Transforming patient outcomes through technology

The global digital health market size reached $430.53 billion in 2022, up from $145.57 billion in 2021, a compound annual growth rate of 16.9 per cent. Here, Dr. Dheeraj Rathee, Chief Technology Officer of Provide Digital, explores how digital transformation is driving innovation in healthcare, creating new models and cultures and enhancing processes and user experiences.

Artificial intelligence is getting increasingly sophisticated at doing what humans do, but more efficiently, more quickly and at a lower cost.

It stands to reason therefore that the potential for both AI and data analytics in healthcare is vast.

From chronic diseases and cancer to radiology and risk assessment, there are nearly endless opportunities to leverage technology to deploy more precise, efficient, and impactful interventions.

What’s more, it can offer a number of advantages over traditional analytics and clinical decision-making techniques with machine-learning algorithms offering a more precise and accurate approach to gain unprecedented analytics.

One of AI’s biggest potential benefits is to help people stay healthy, so they don’t need a doctor, or at least not as often.

One of our first projects at Provide Digital explored this, allowing physiotherapy patients to self-refer and provide a wealth of information at that point to allow for efficient triage.

The physiotherapy self-referral system (SRS) came about thanks to a Knowledge Transfer Partnership bringing together myself and building on my PhD work in Artificial Intelligence and our Managing Director Paul Twyman, with his expertise and background in Neuroscience

At the time, it was taking upwards of three months for a patient to access treatment as a result of lack of information provided surrounding the injury and determine the urgency of the triage.

The digital system cut waiting times down to just a week for those in most urgent need.

On top of this, if the patient was not deemed to need urgent care, they were directed to other features on the app that taught them how to manage and treat their condition at home.

Elsewhere in the digital healthcare revolution, applications and apps are putting consumers in control of health and well-being and increasing the ability for healthcare professionals to better understand the day-to-day patterns and needs of the people they care for.

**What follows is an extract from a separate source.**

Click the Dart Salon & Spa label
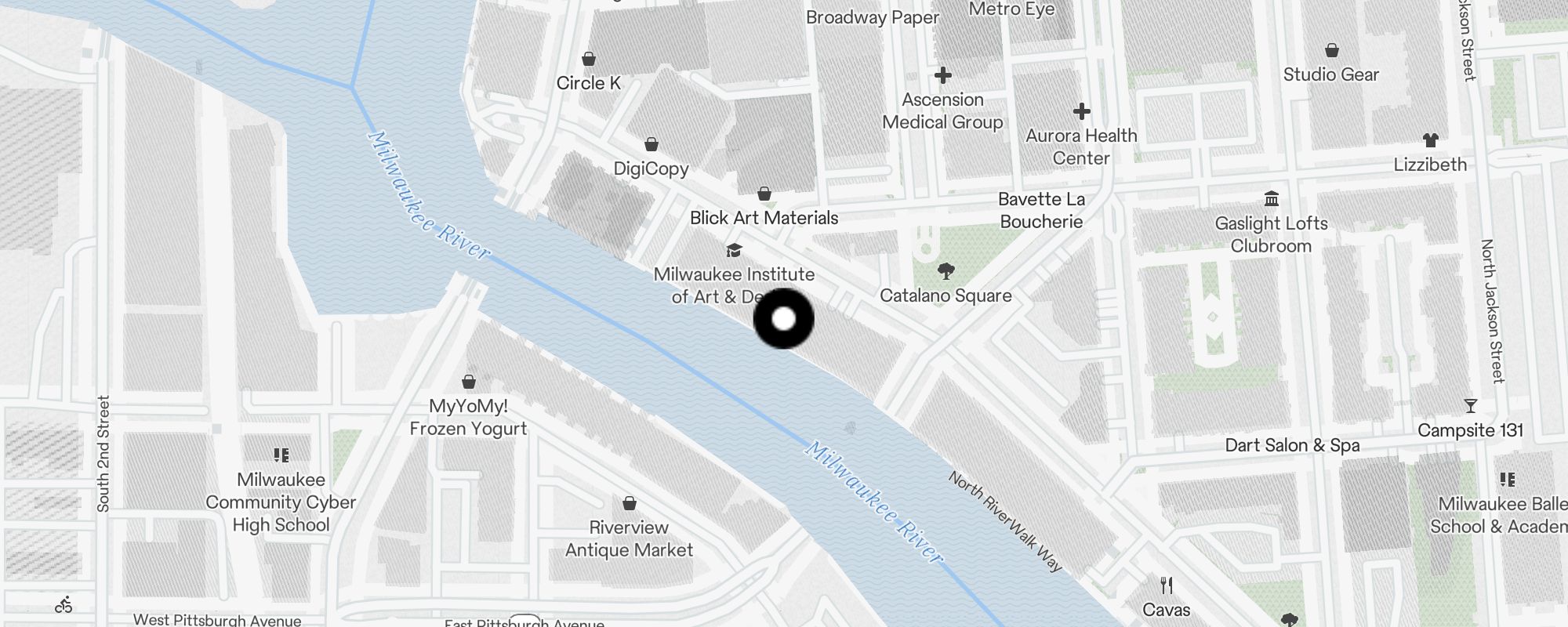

For example, AI is enabling review and translation of mammograms 30 times faster than it was with 99% accuracy, reducing the need for unnecessary biopsies and the proliferation of consumer wearables and other medical devices combined with tech are being applied to oversee early-stage heart disease.

At the 2018 World Medical Innovation Forum (WMIF) on artificial intelligence, members showcased the 12 technologies and areas of the healthcare industry that are most likely to see a major impact from AI within the next decade.

Among these were the ability to enable to next generation of radiology tools that are accurate and detailed enough to replace the need for tissue samples, imaging tools that can screen chest x-rays for signs of tuberculosis and electronic records that create more intuitive interfaces and automate some of the administrative or routine processes that consume so much of a user’s time.

This is something we successful deployed during the Covid-19 pandemic through a Bed Bureau System that provided bed management online to determine where beds were available in community hospitals and through Provide My Staff which allowed for rapid reorganisation of staff from to increase the capacity in critical areas.

There’s also a significant drive toward the use of smartphones and wearable tech from apps that track your heartbeat around the clock, to clinical quality imaging through selfies.

Apps like our eC-Card work well on a smartphone, allowing people to use geographical pinpointing to access locations for free condoms – and provide sexual health providers with data on who is accessing the service and where.

It’s clear to us – and to most healthcare providers out there – that leveraging AI for clinical decision support, data collection and diagnosis can transform the lives of patients and reduce time and budgets for health trusts.

In short, we, like many other companies in this sphere, are helping usher in a new era of clinical quality and exciting breakthroughs in patient care.